Summary. The manuscript is a tutorial that distinguishes intrinsic variability in agentic AI systems—arising from token sampling in foundation models during autoregressive decoding—from extrinsic sources such as changing environments, serving infrastructure, batch effects, and numerical details. It claims that cleanly separating these layers clarifies what it means to describe such systems as stochastic, identifies when variability can be reproduced under matched conditions, and explains why deterministic execution need not produce identical behavior in deployed settings.

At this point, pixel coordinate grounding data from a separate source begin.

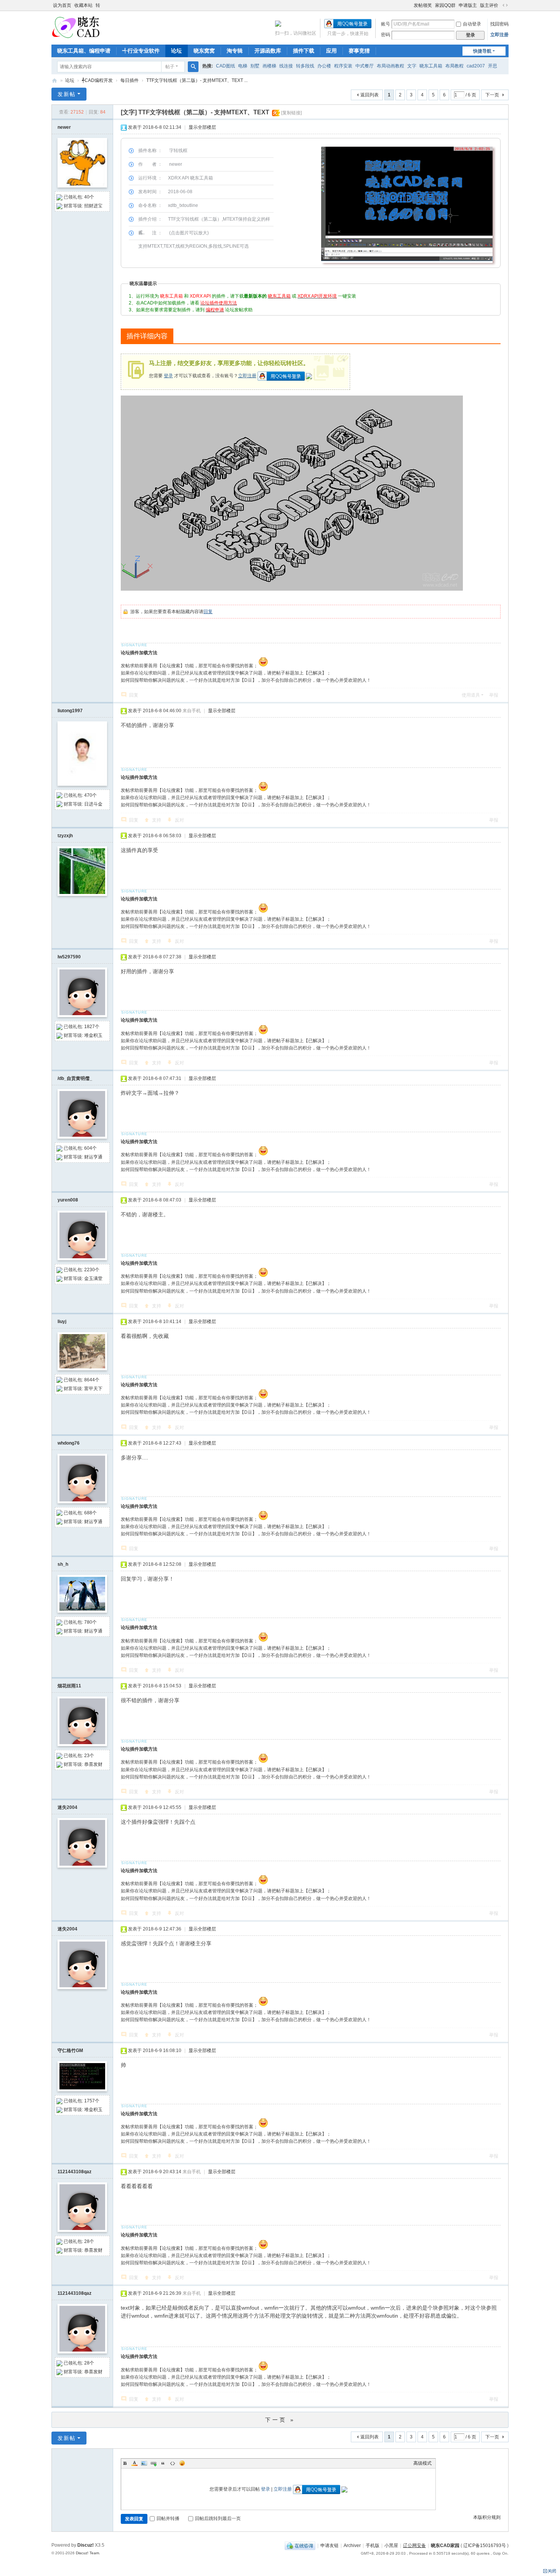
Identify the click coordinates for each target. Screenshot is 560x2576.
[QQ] (300, 2545)
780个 (90, 1622)
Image (144, 2463)
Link (153, 2463)
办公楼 (324, 66)
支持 (156, 820)
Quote (163, 2463)
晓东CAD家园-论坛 (54, 80)
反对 (179, 820)
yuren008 (68, 1200)
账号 (385, 24)
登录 (168, 375)
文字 (411, 66)
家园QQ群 (445, 5)
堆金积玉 (93, 1035)
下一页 (492, 95)
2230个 (91, 1269)
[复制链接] (291, 112)
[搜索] (193, 66)
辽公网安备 (414, 2545)
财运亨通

Significance. If the separation can be maintained, the tutorial offers a clear conceptual framework for reasoning about reproducibility and stochasticity in agent loops, which could aid experiment design and deployment analysis. The work is purely descriptive with no free parameters, axioms, or invented entities, consistent with a tutorial format, but this also means it provides no empirical tests or formal models to anchor its distinctions.

major comments (1)
  1. [Abstract] Abstract: The central claim that intrinsic sampling effects and extrinsic factors can be partitioned with only limited interaction is load-bearing for the reproducibility distinction, yet the text supplies no independence condition, formal model of the agent loop, or worked example showing that a sampled token's downstream effect on state, tool calls, or queries does not materially alter the extrinsic inputs observed next.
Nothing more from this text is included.